>> Start

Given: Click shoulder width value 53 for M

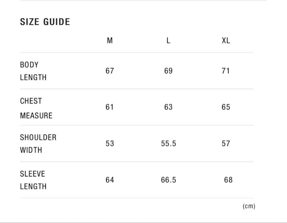Looking at the screenshot, I should [109, 144].
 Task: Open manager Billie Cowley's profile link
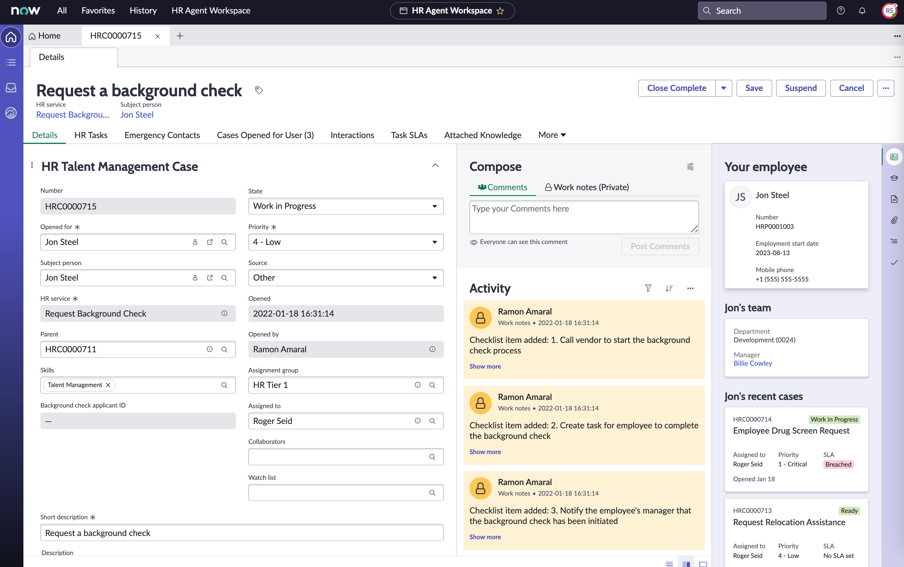[x=752, y=363]
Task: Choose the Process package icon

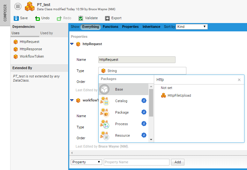Action: 104,124
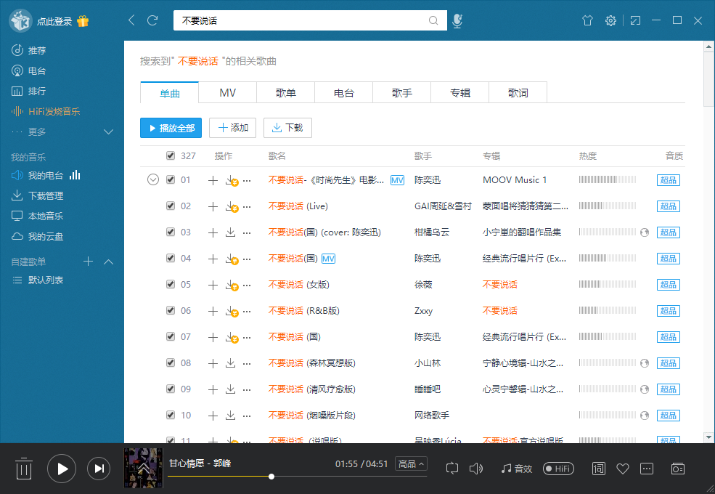Open the skin (shirt) icon in title bar

[x=587, y=21]
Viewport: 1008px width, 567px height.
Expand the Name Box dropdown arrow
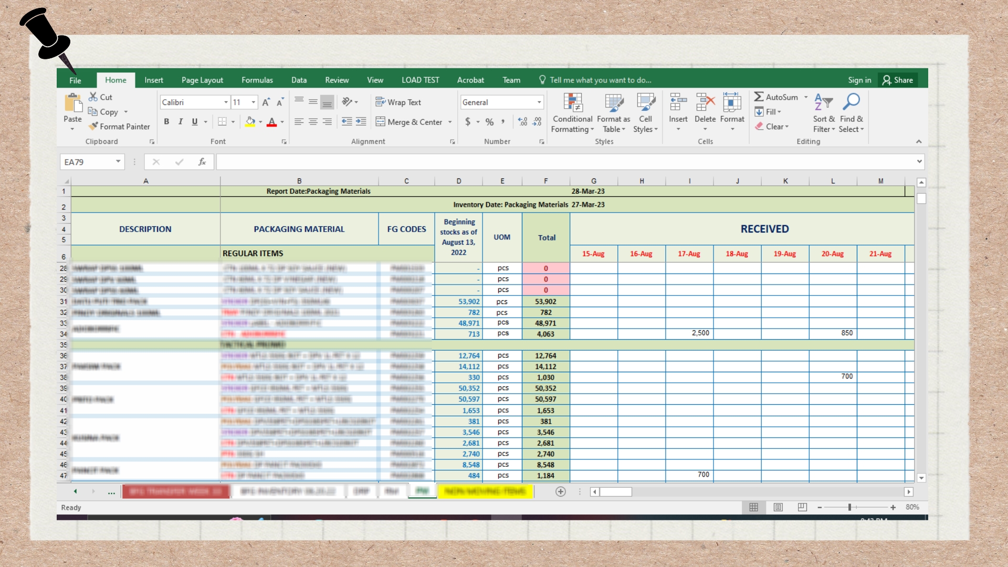118,162
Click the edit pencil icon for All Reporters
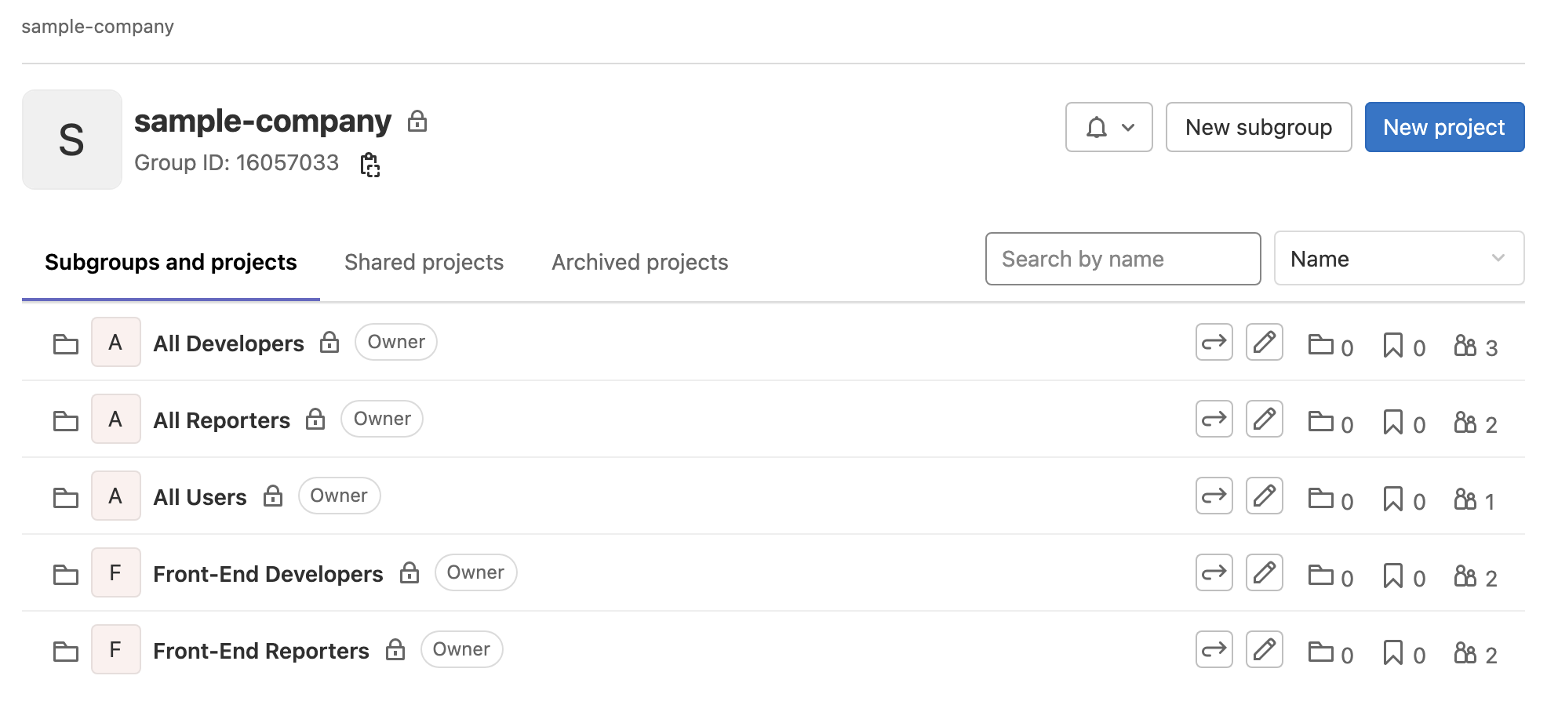This screenshot has width=1547, height=712. point(1265,419)
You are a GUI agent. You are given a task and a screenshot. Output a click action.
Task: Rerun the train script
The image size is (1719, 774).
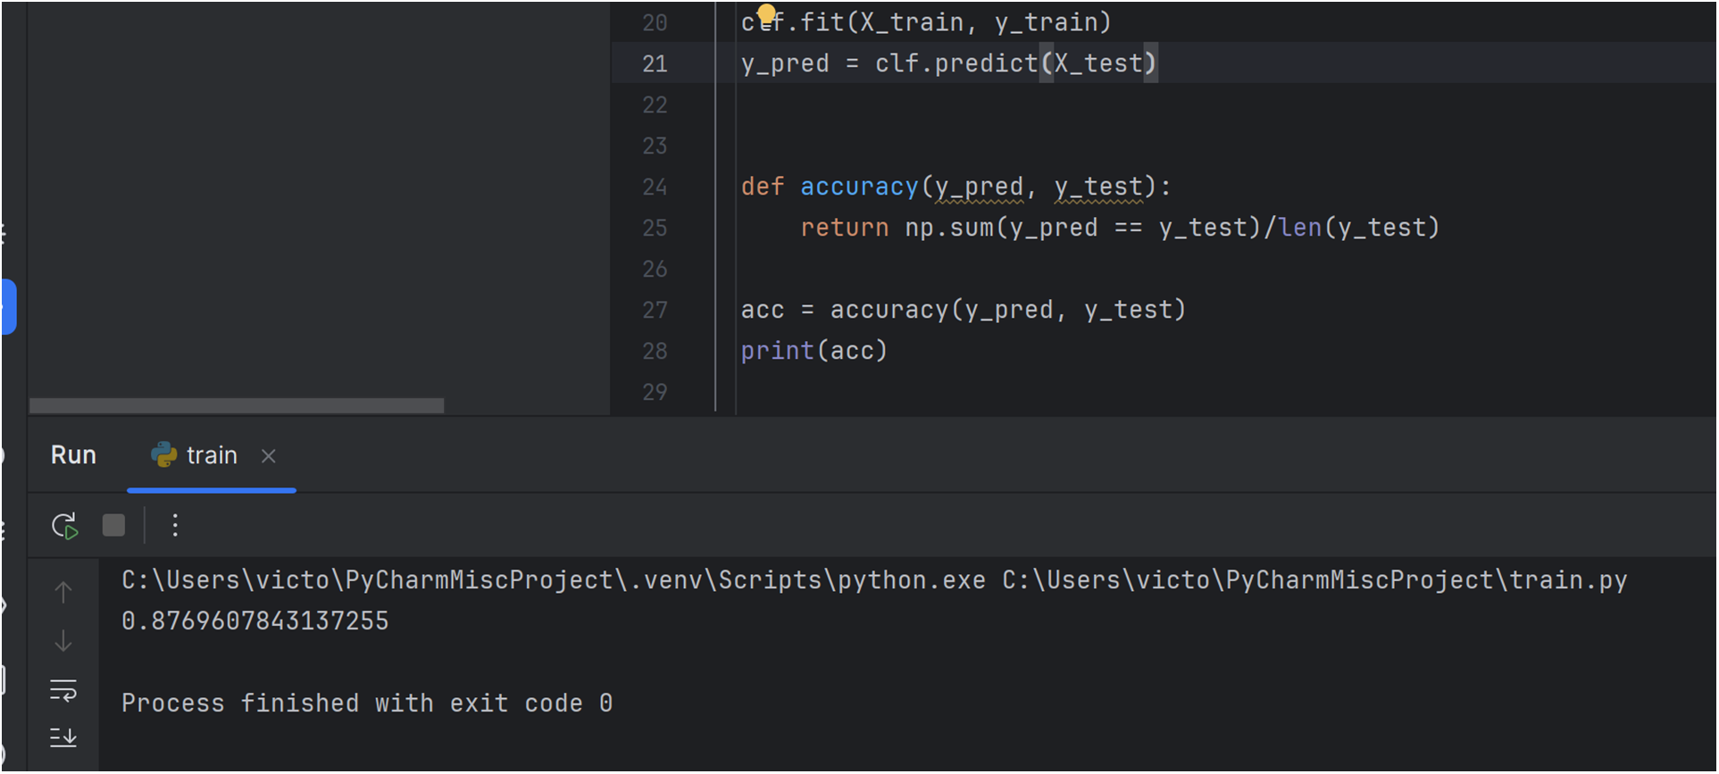coord(64,526)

>> End

» **Task**:
Render the records from the line with "You are a GUI" through the end of the records, both ends included, as a Markdown table with the columns "Row" and "Content". Give one line per row in order, skip blank lines, and omit the pictures.

» **Exercise result**:
| Row | Content |
|---|---|
| 1 | You are a GUI agent. You are given a task and a screenshot. Output a click action. |
| 2 | Task: Rerun the train script |
| 3 | The image size is (1719, 774). |
| 4 | coord(64,526) |